Records provided:
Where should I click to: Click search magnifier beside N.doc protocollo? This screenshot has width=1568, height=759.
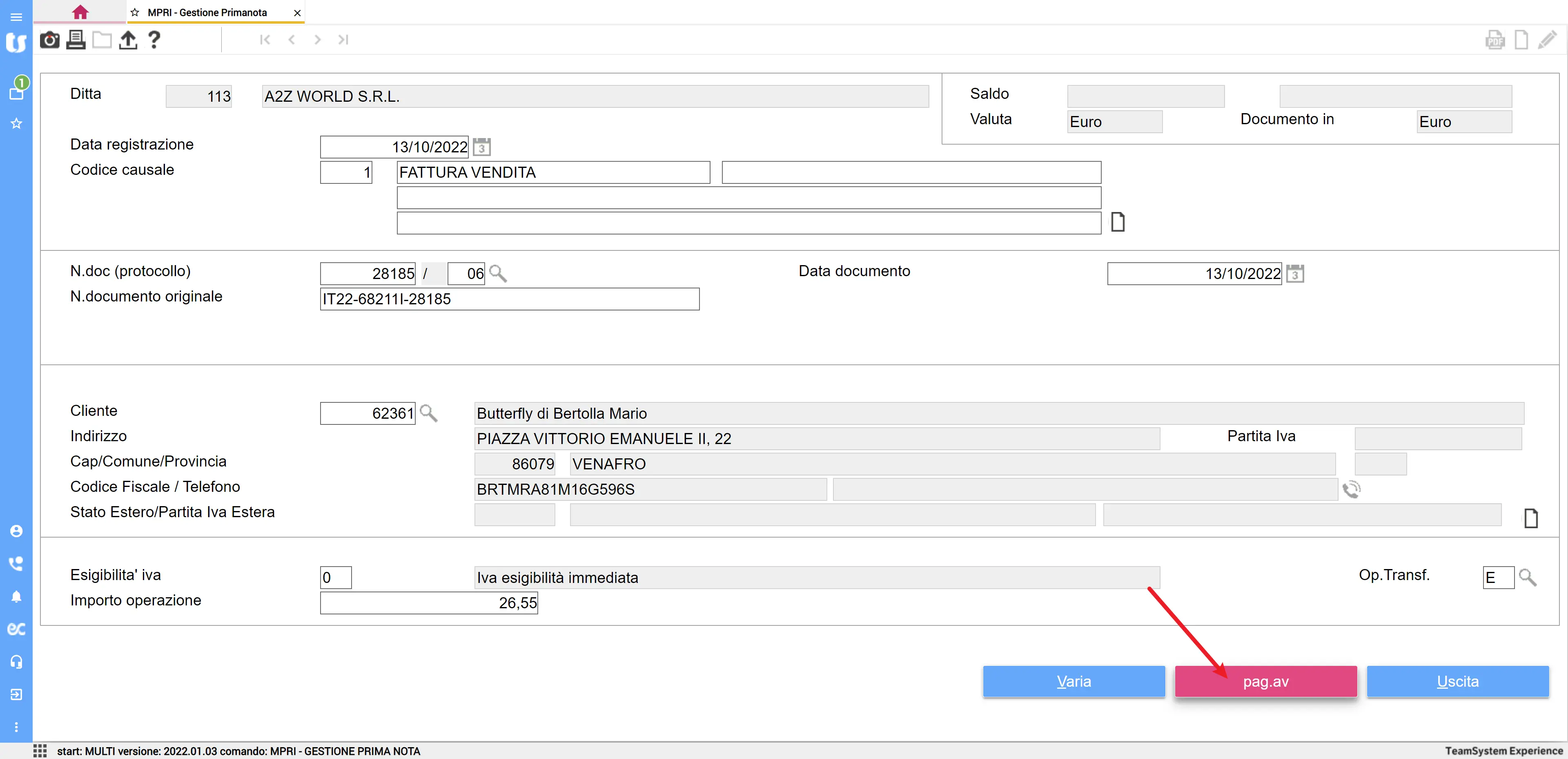pyautogui.click(x=498, y=274)
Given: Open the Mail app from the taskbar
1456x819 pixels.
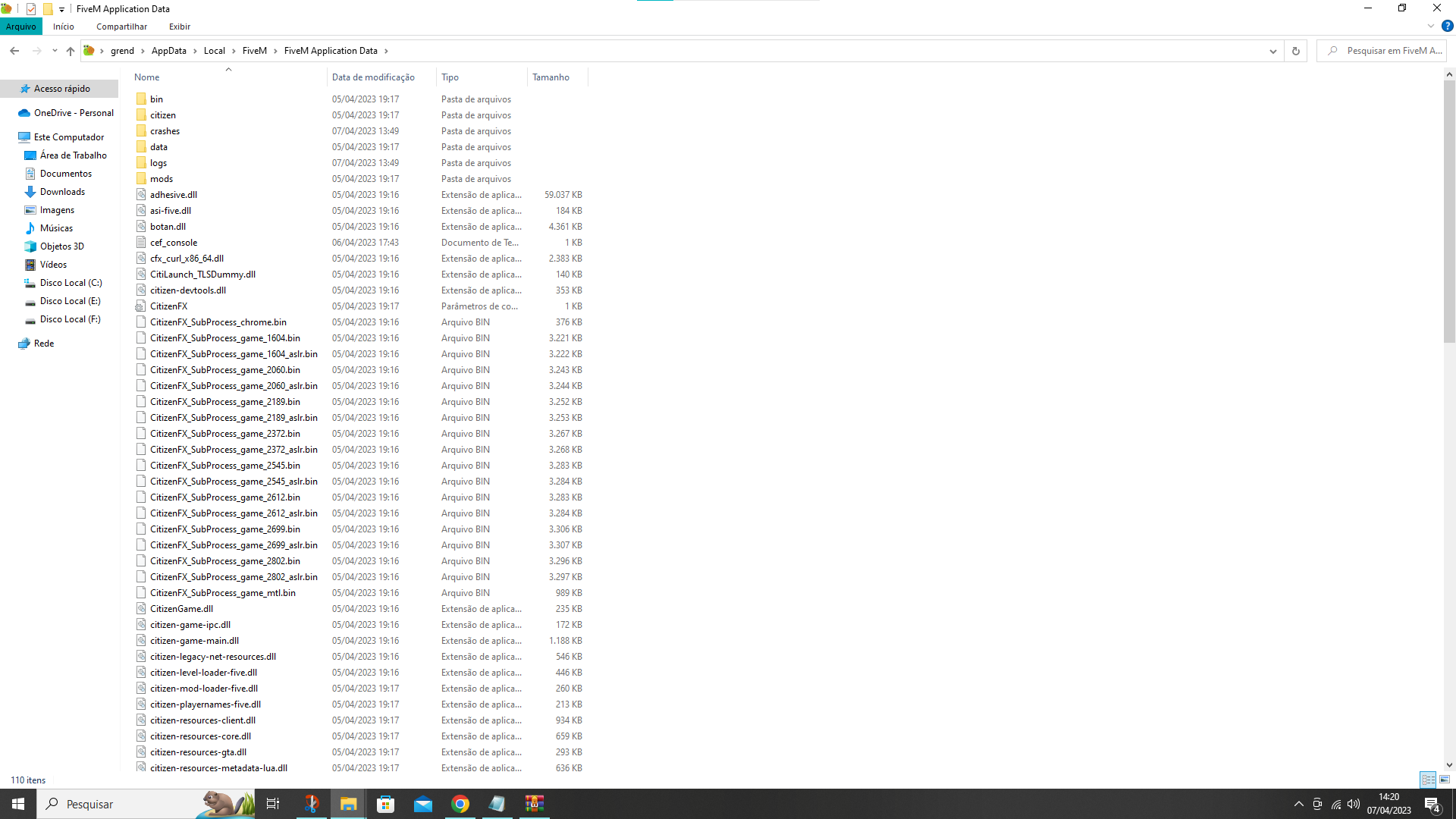Looking at the screenshot, I should click(x=423, y=804).
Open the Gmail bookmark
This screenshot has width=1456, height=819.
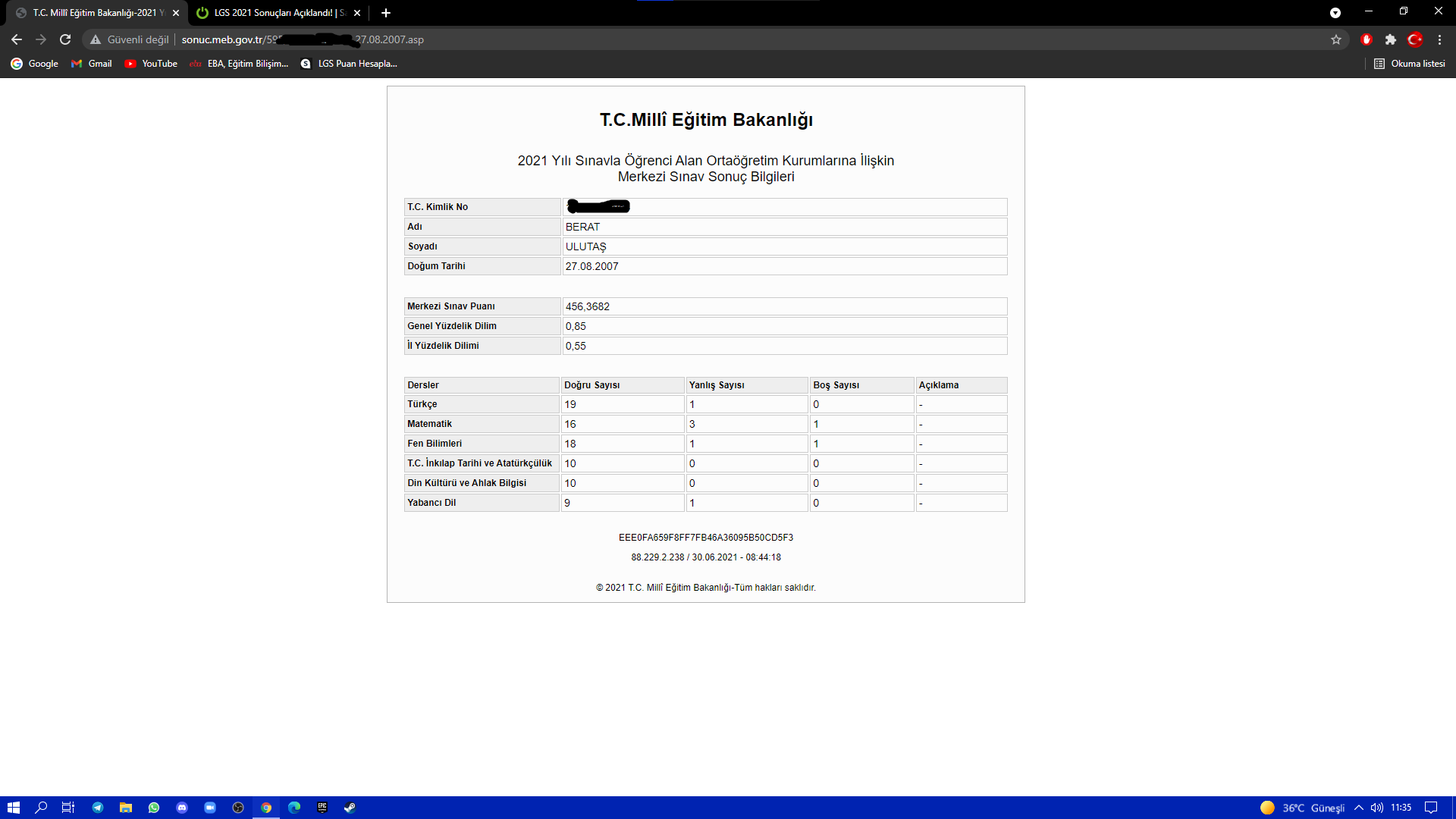(91, 64)
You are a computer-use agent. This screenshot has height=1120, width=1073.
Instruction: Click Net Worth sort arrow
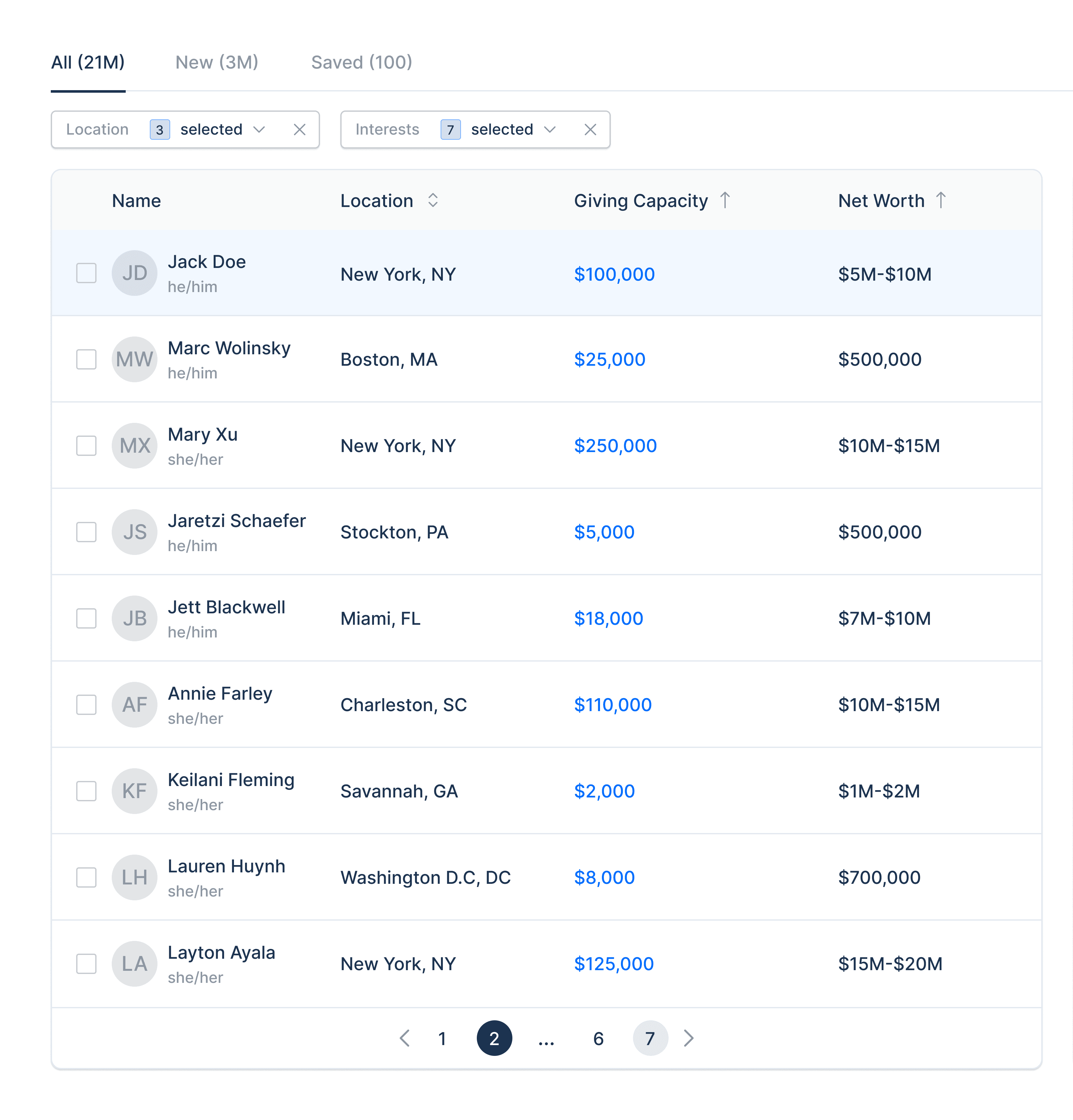tap(940, 201)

Exercise description: A verbatim copy of the entries, without the pictures, is what this task requires.

Result of the exercise:
Where should I click to: Click search magnifier beside N.doc protocollo? This screenshot has width=1568, height=759.
pyautogui.click(x=498, y=274)
Given: Open the Mail app from the taskbar
1456x819 pixels.
Looking at the screenshot, I should click(x=423, y=804).
Open the Gmail bookmark
This screenshot has width=1456, height=819.
(91, 64)
You are a computer-use agent. This screenshot has height=1120, width=1073.
Instruction: Click Net Worth sort arrow
tap(940, 201)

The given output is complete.